TASK
Starting at the top line and ending at the bottom one, repeat the entries exactly and drop every picture.

[Collected data]
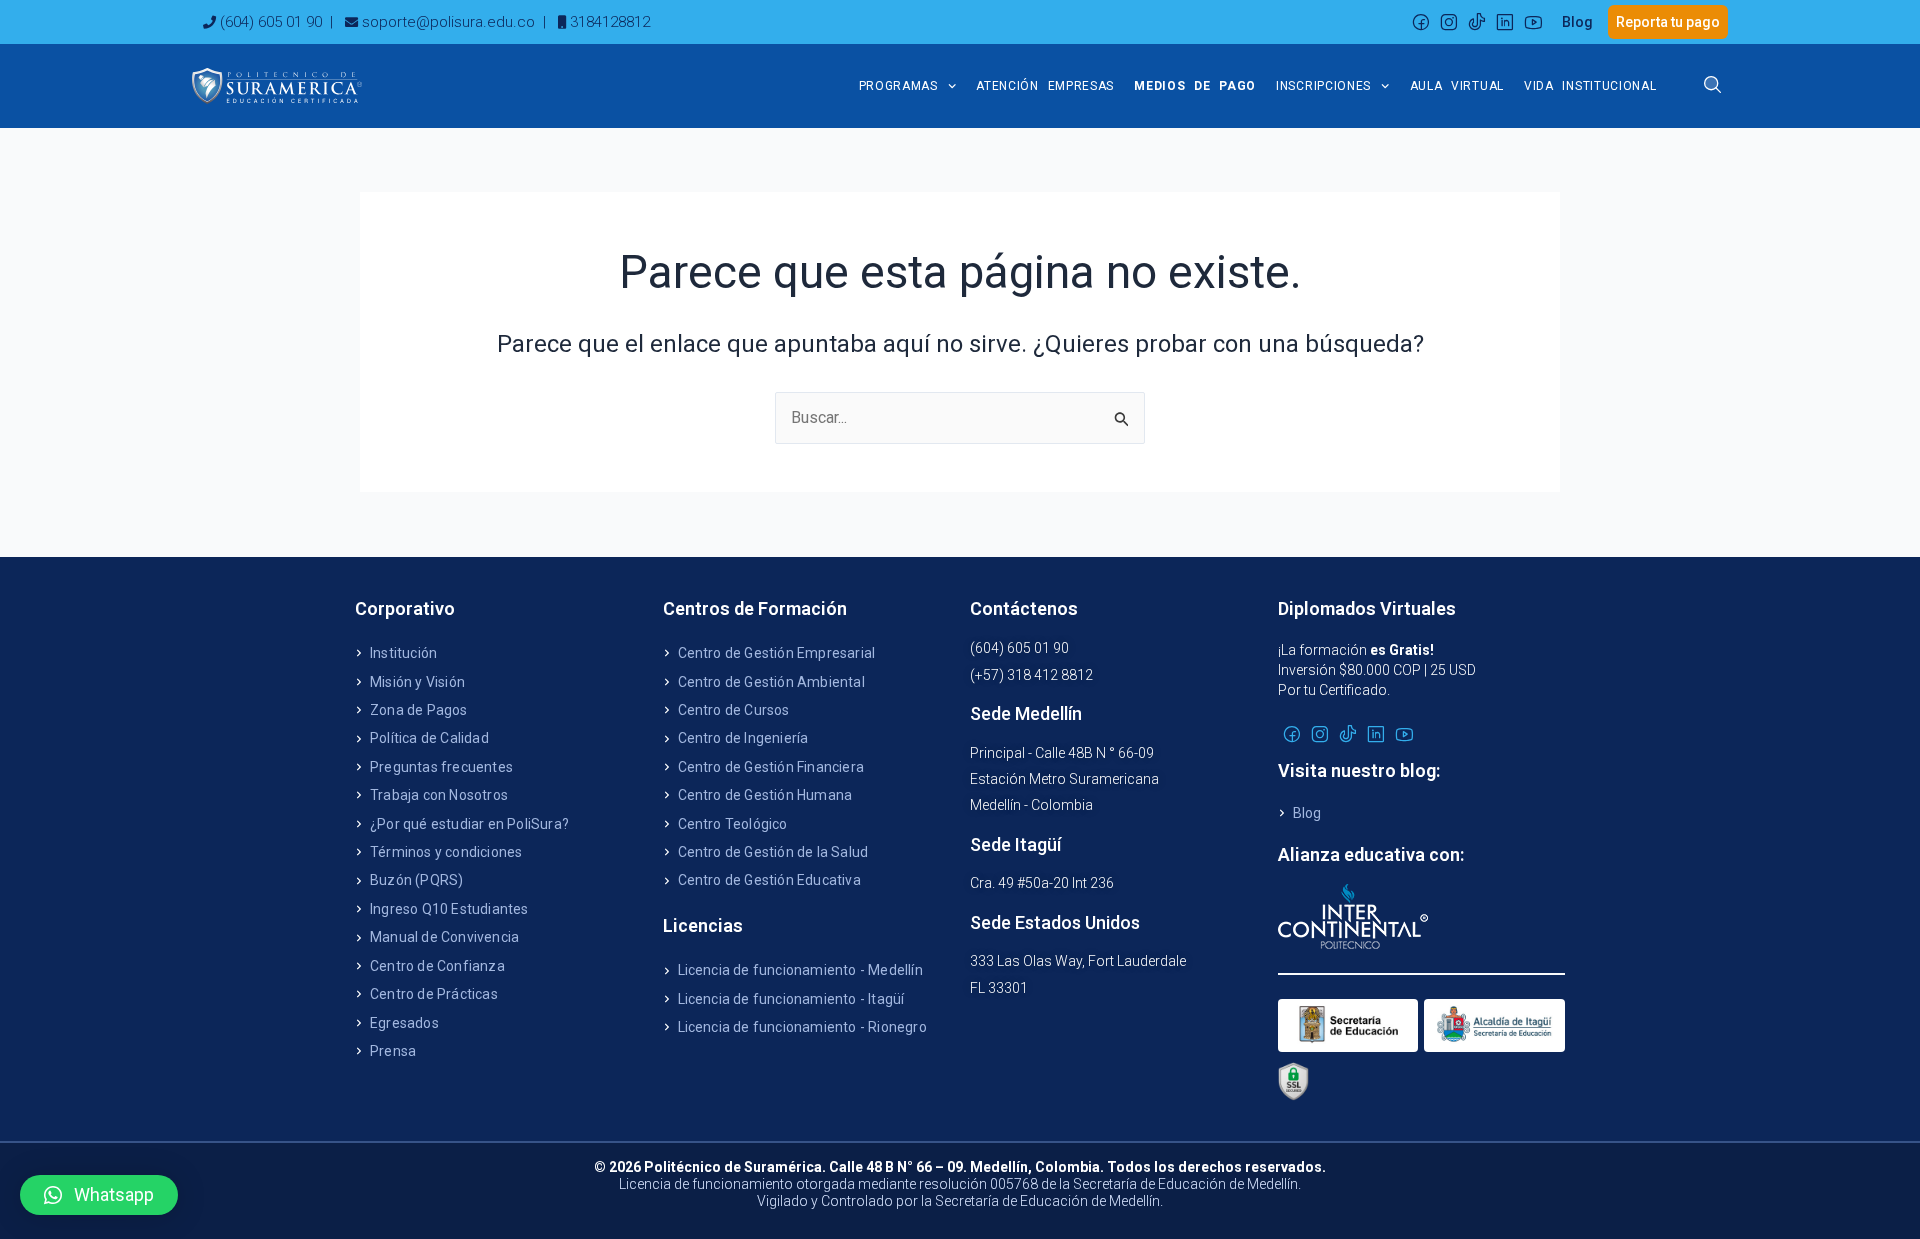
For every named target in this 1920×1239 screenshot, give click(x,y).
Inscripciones (1323, 86)
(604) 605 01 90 (271, 22)
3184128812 (610, 22)
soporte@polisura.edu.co (448, 22)
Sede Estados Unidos (1055, 922)
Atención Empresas (1045, 86)
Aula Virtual (1457, 86)
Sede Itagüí (1015, 844)
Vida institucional (1590, 86)
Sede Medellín (1026, 713)
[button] (99, 1195)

EXERCISE RESPONSE
For every named target in this 1920×1239 screenshot, give click(x,y).
Inscripciones (1323, 86)
(604) 605 01 90 (271, 22)
3184128812 (610, 22)
soporte@polisura.edu.co (448, 22)
Sede Estados Unidos (1055, 922)
Atención Empresas (1045, 86)
Aula Virtual (1457, 86)
Sede Itagüí (1015, 844)
Vida institucional (1590, 86)
Sede Medellín (1026, 713)
[button] (99, 1195)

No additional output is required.